◆ Work to be completed:
Answer these questions using the text on Flow:
1. In which three traditions' literature do ideas similar to Flow appear?
2. During which decade were Getzels and Csikszentmihalyi studying the creative process?
3. What are the two key things said to bring about the Flow state?

◆ Text:
* * *

If it’s something that sounds akin to other mental states, like those that meditation or yoga can facilitate, it may be interesting to note that similar ideas feature in Buddhist, Taoist, and Hindu literature. To put it succinctly, Flow can be thought of as (Csikszentmihalyi and Csikszentmihalyi, 1988: 36):

“the holistic sensation that people feel when they act with total involvement.”

The Theory and Psychology of Flow

Flow theory became of interest to positive psychology researchers Jacob Getzels and Mihaly Csikszentmihalyi when they were studying the creative process during the ‘60s (Getzels & Csikszentmihalyi, 1976).

Watching an artist at work, Csikszentmihalyi became intrigued by their single-minded, unique focus, and persistence to continue with the painting, in spite of any discomfort, tiredness, or hunger. On finishing the painting, however, the artist entirely ceased showing any interest in the completed work.

Csikszentmihalyi (1975) then took his research into other fields, looking at the circumstances and subjective nature of this enjoyment-related phenomenon in dancers and chess players, to name a few. It became apparent that the Flow state was brought about by at least two key things: goals and feedback.

First, an optimal Flow state was created when people tackled challenges that they perceived to be at just the right level of ‘stretch’ for their skill sets. In other words, neither too tough nor too easy as to be boring.

* * *

◆ Record set:
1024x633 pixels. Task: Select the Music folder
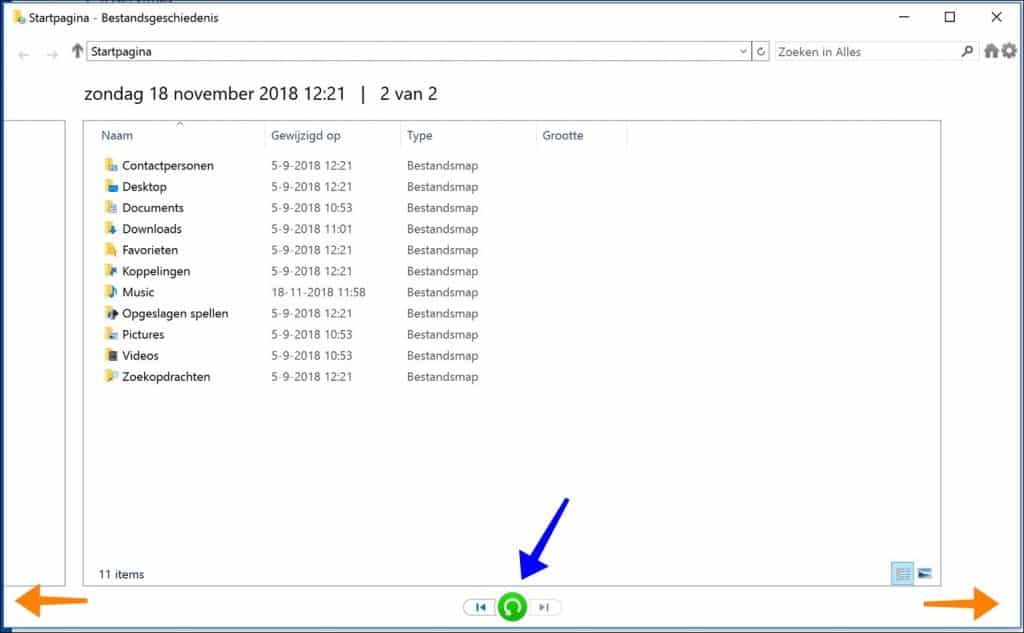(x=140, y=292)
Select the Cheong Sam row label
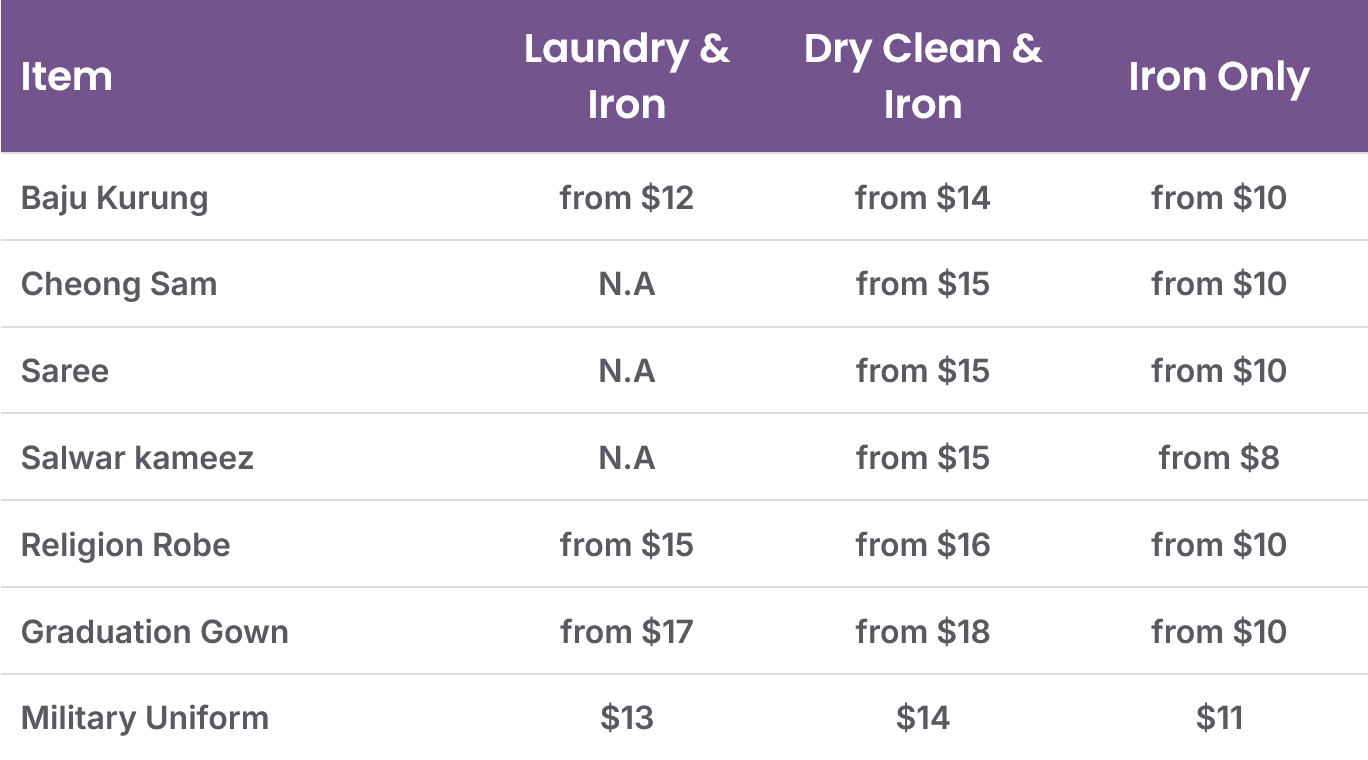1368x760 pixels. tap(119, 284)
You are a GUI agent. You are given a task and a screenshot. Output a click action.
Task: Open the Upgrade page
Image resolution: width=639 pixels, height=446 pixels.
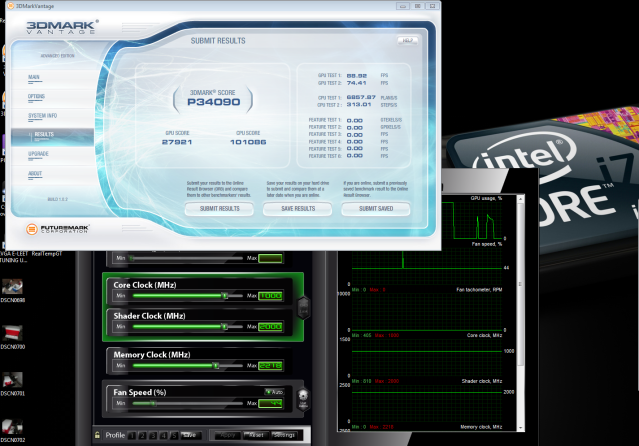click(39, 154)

* * *

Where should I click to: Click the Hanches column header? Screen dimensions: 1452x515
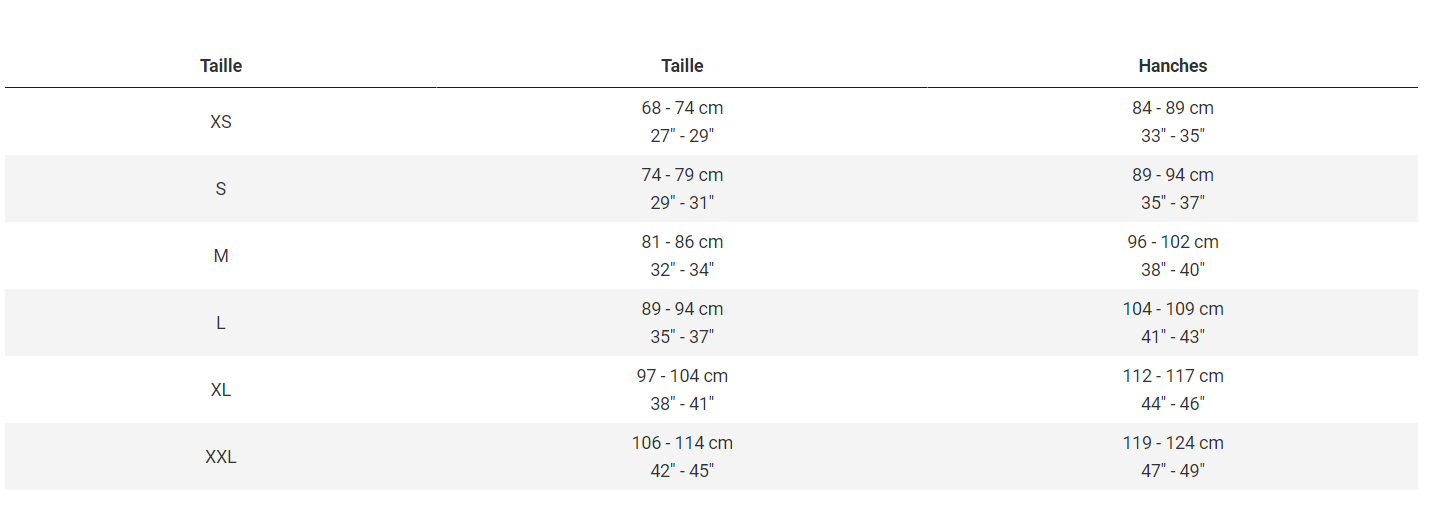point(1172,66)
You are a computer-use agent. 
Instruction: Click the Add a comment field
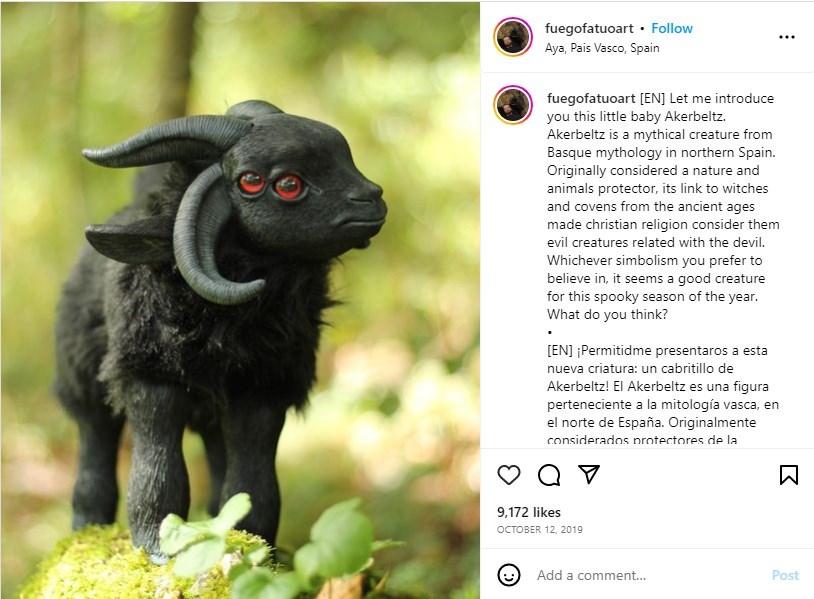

* * *

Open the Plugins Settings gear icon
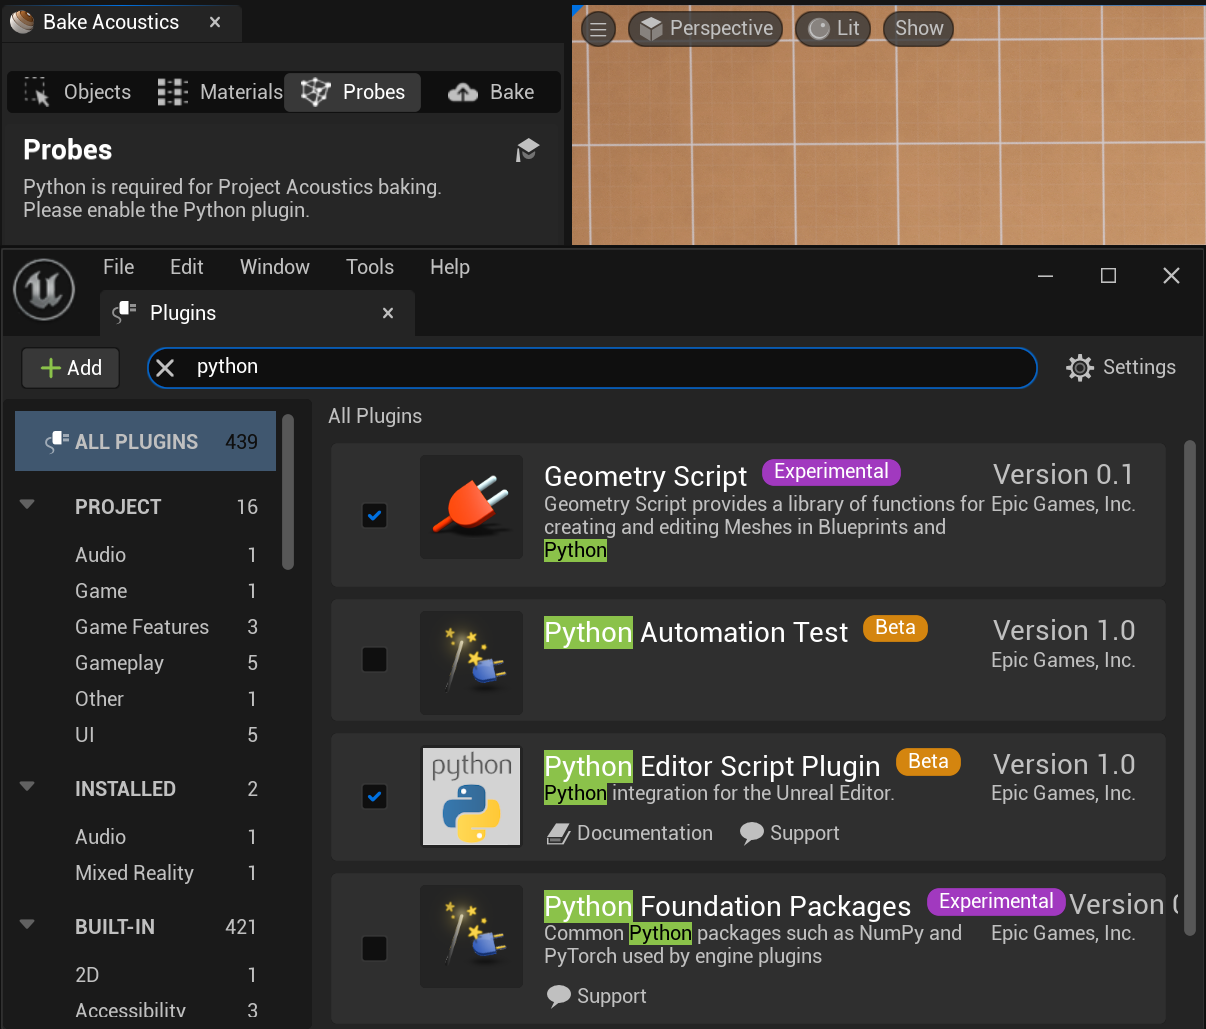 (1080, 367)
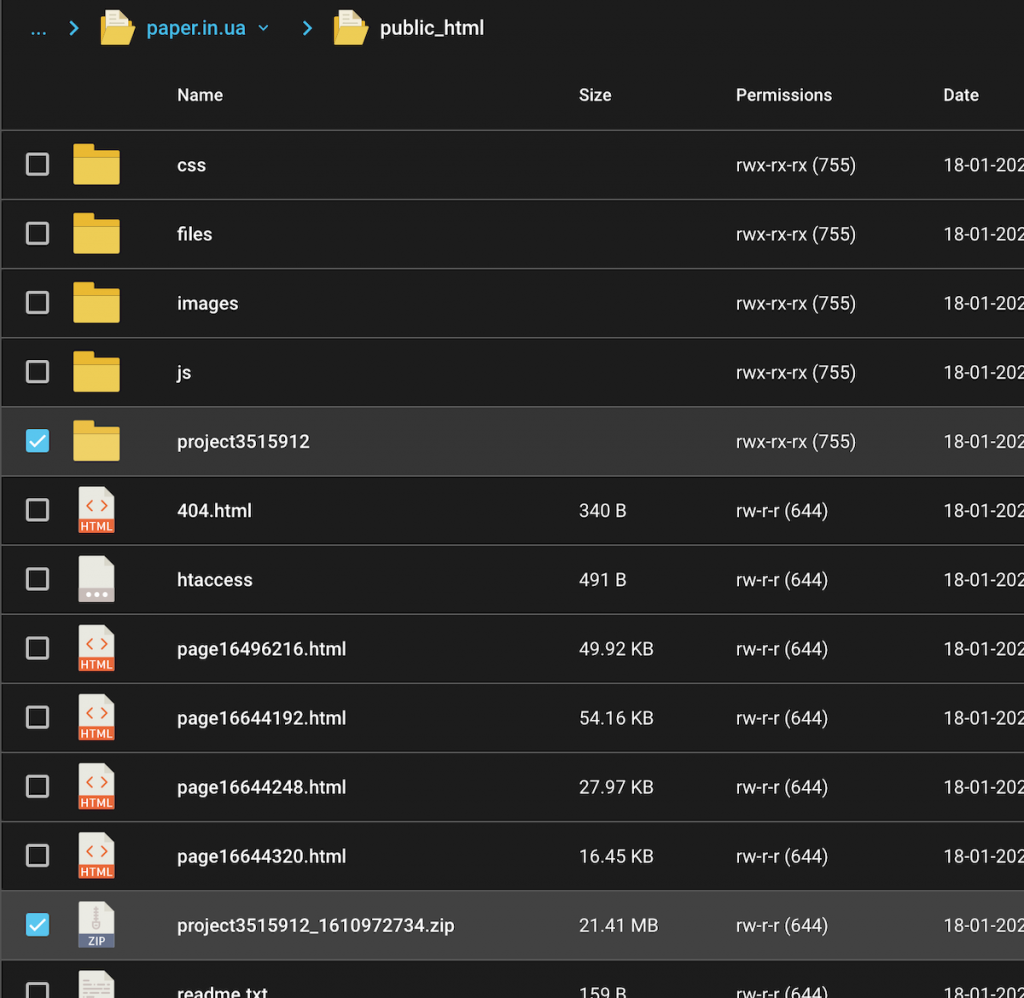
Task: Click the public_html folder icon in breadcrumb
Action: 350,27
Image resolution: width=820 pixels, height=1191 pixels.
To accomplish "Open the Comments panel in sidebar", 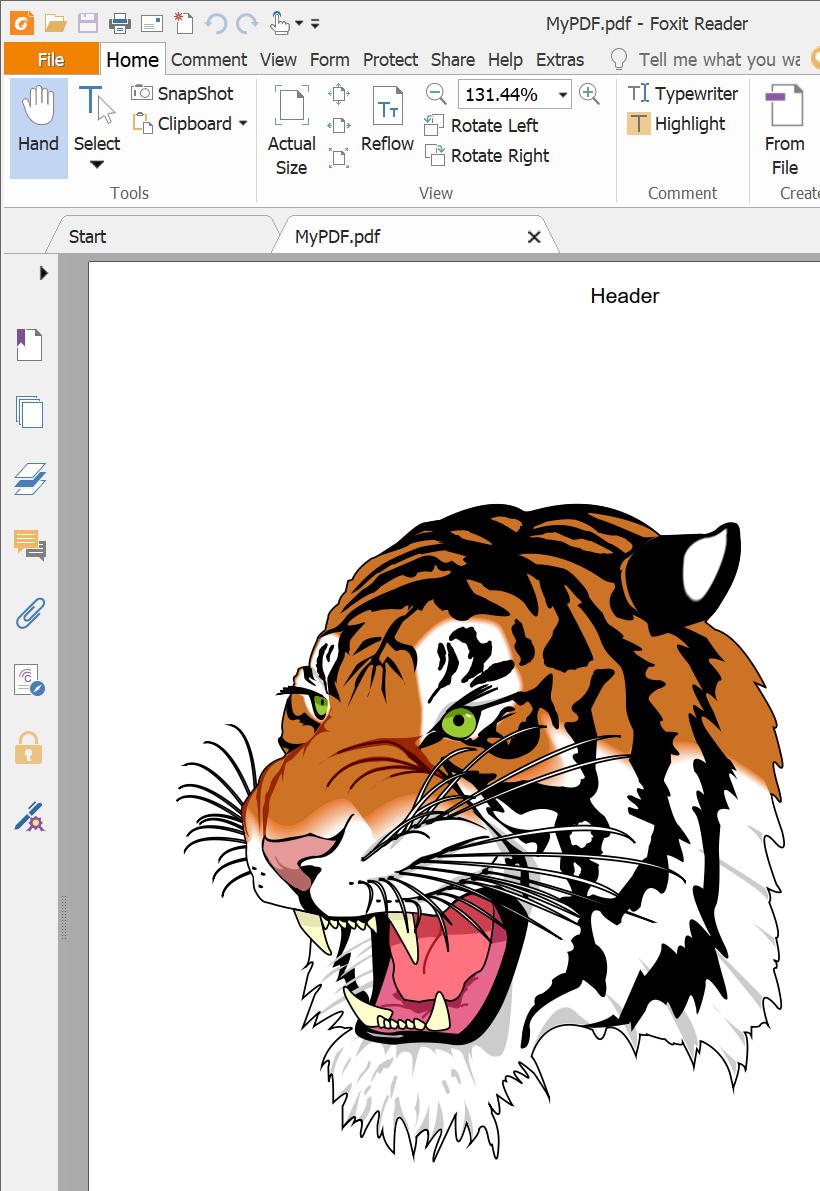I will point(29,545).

* * *

◆ Your solution:
1. Buddhist, Taoist, and Hindu literature.
2. The '60s.
3. Goals and feedback.